What a frightful bore.

Teenagers have an embalmed hand that allows you to become possessed by the dead. But stay possessed too long and the dead can take over.

Cinematic debut for directors Danny and Michael Philippou, Talk to Me is a horror film set in Australia, starring Sophie Wilde, Alexandra Jensen, and Lord of the Rings star Miranda Otto. The film is designed to be viewed by teenagers who don’t watch movies, because anyone else will have seen this movie several times before and executed substantially better.

Like your classic Ouija Board movie, the entire premise hangs on a cursed macguffin, this time it is an embalmed hand. Several teenagers already have possession of this artefact, and have wild parties were they constantly grab the hand, say the words “Talk to Me” and “I let You in” to be possessed. Apparently, though this is extremely traumatising (duh…) the teens seem to get a contact high from the experience and constantly dare each other to do it more, while filming the possession.

Enter our protagonists, Mia (Wilde) who has recently lost her mother, Jade (Jensen) and her younger brother Riley (Joe Bird). Convinced the possessions are an act, but intrigued, they go to one of these parties and Mia experiences a vision. Horrified, Jade rejects it and defends her younger brother, while Mia goes out of her way to experience more visions.

Now, you might be thinking: Mia is doing this to see her mother. Wrong. The film makes it very clear Mia is doing this for social acceptance, and it doesn’t do enough to convince us that this is her rebounding off the loss of her mother. When Mia gets someone else badly hurt and alienates herself further from her friend group… she starts to experience regular hauntings…

You won’t watch this film, right? Shake on it?

The problem here, like so many horror films, is relatability.

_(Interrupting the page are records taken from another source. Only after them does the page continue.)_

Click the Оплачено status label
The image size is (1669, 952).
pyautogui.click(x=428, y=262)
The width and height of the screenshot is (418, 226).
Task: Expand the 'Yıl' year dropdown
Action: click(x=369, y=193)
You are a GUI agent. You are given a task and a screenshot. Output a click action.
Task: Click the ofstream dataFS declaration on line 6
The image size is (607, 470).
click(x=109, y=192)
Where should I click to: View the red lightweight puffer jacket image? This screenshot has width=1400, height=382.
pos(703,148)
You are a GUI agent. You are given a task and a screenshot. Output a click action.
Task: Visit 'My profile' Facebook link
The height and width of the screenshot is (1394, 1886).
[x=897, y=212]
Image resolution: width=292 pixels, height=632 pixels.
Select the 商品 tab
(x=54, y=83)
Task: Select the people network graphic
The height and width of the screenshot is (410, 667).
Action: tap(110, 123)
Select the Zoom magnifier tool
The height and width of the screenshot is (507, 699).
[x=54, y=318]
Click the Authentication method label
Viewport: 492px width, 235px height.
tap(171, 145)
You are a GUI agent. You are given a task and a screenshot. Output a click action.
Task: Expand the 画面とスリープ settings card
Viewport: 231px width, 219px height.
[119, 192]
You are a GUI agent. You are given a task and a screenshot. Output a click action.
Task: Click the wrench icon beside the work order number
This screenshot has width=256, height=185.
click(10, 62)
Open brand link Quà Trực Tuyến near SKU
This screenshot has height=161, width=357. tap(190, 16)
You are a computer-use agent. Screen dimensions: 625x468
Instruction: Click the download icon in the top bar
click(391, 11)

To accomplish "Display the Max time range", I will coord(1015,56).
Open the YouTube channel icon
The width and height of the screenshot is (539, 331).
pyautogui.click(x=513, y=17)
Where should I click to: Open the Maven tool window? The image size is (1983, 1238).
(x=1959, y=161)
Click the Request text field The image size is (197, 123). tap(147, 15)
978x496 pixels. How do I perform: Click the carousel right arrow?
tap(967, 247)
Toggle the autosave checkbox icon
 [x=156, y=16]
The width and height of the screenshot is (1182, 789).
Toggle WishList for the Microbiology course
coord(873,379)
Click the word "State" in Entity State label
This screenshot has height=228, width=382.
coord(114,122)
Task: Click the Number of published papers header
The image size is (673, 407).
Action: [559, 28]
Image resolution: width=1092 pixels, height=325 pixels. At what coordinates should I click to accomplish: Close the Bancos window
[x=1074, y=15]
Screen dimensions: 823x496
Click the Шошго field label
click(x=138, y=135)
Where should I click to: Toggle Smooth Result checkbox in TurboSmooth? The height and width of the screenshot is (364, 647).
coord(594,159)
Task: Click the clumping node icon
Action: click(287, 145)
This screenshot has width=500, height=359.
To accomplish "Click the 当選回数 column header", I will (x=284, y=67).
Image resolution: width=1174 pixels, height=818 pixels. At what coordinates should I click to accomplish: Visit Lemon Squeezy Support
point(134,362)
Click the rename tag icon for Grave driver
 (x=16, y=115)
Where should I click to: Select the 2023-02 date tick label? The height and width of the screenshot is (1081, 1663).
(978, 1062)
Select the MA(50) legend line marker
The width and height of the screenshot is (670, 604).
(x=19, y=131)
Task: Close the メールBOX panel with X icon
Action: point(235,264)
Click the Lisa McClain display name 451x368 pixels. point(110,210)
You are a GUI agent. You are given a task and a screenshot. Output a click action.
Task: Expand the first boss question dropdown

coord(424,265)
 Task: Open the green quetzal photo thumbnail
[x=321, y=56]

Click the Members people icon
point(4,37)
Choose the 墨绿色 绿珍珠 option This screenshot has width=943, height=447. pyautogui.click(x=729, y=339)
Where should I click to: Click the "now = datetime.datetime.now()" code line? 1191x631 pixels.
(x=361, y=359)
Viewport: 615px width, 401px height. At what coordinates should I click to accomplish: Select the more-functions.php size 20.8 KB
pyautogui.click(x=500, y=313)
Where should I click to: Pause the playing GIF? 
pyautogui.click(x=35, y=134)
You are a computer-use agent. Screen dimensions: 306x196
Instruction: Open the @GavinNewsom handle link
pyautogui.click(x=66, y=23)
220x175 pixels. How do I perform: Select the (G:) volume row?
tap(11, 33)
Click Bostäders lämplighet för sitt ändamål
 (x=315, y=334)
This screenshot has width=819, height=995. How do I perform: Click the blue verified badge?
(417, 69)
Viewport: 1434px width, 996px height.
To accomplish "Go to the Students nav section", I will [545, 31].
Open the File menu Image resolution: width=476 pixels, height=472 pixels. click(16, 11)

These characters are hopelessly awful, and the ones that aren’t awful human beings (or at least portrayed as such) are really dumb at the worst times. The worst levels of convenient writing in a long time.
Riley, the youngest, is seen early on as different from the jocks and lads that surround him. Not wanting to smoke, for example. But when the plot needs him to, sure, he’ll get himself possessed by a dead person.

The character of Mia is easily the most aggressively unlikeable character, and it is likely due to a candidness the film has in giving us much backstory or chemistry for her. Most of the film sees her as a sort of junkie medium, telling everyone that the solution is more of what caused the problem to begin with. Not to mention the absurdity of the frat boys who know the rules of this hand already, but fail immediately so the film can happen.

All of this is terrible, but the lick of quality that it has is the production value. A24 production means it is a good looking movie. If it had been paced and written better, it could have been full of atmosphere and jump scares. The film has your classic horror hallmarks: an easily reproduceable magic item? Check. Your expendable teenagers? Check. Magic words you have to say? Check.

But it is just how earnest it is. Like it knows it is the next big thing. A film that wants to be an earnest horror movie would not have the cops arrive at a grisly, bloody scene and not, A: shut the house down for an investigation, B: confiscate the teens’ phones, C: have lengthy interviews with all of them about what happened.

It is just a bad movie overall, if you have any experience at all with horror films.

Additional Marshmallows: The rating too high for the vitriol in the review? This is mostly for two reasons: the production values and the fact that teenagers will enjoy it.